1. Peled, E. The Electrochemical Behavior of Alkali and Alkaline Earth Metals in Nonaqueous Battery Systems—The Solid Electrolyte Interphase Model. J. Electrochem. Soc. 126 (12), 2047 (1979).

2. Xu, K. Nonaqueous Liquid Electrolytes for Lithium-Based Rechargeable Batteries. Chem. Rev. 104 (10), 4303–4418 (2004).

3. Xu, W., Wang, J., Ding, F., Chen, X., Nasybulin, E., Zhang, Y., Zhang, J.-G. Lithium Metal Anodes for Rechargeable Batteries. Energy Environ. Sci. 7 (2), 513–537 (2014).

4. Aurbach, D. A Short Review of Failure Mechanisms of Lithium Metal and Lithiated Graphite Anodes in Liquid Electrolyte Solutions. Solid State Ionics 148 (3–4), 405–416 (2002).

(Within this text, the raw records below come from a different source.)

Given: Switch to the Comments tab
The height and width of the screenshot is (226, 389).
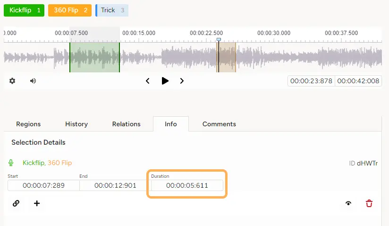Looking at the screenshot, I should pyautogui.click(x=219, y=124).
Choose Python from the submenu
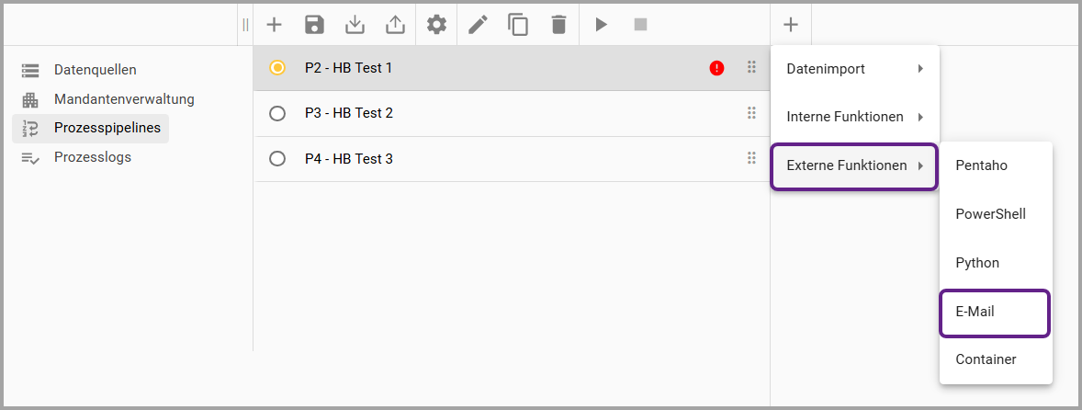1082x410 pixels. [x=977, y=263]
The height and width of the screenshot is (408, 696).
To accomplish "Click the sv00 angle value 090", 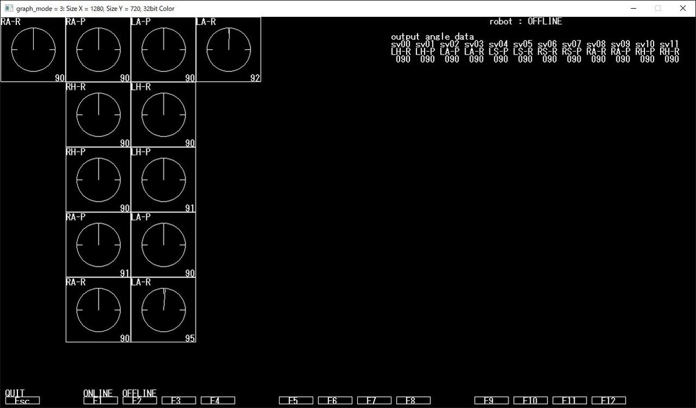I will point(401,59).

5. Aurbach, D., Markovsky, B., Levi, M. D., Levi, E., Schechter, A., Moshkovich, M., Cohen, Y. New Insights into the Interactions between Electrode Materials and Electrolyte Solutions for Advanced Nonaqueous Batteries. Journal of Power Sources 81–82, 95–111 (1999).

6. Wang, A., Kadam, S., Li, H., Shi, S., Qi, Y. Review on Modeling of the Anode Solid Electrolyte Interphase (SEI) for Lithium-Ion Batteries. npj Comput. Mater. 4 (1), 15 (2018).

7. Peled, E., Menkin, S. Review—SEI: Past, Present and Future. J. Electrochem. Soc. 164 (7), A1703–A1719 (2017).

8. Aurbach, D. Review of Selected Electrode–Solution Interactions Which Determine the Performance of Li and Li Ion Batteries. Journal of Power Sources 89 (2), 206–218 (2000).

9. Aurbach, D., Moshkovich, M., Cohen, Y., Schechter, A. The Study of Surface Film Formation on Noble-Metal Electrodes in Alkyl Carbonates/Li Salt Solutions, Using Simultaneous in Situ AFM, EQCM, FTIR, and EIS. Langmuir 15 (8), 2947–2960 (1999).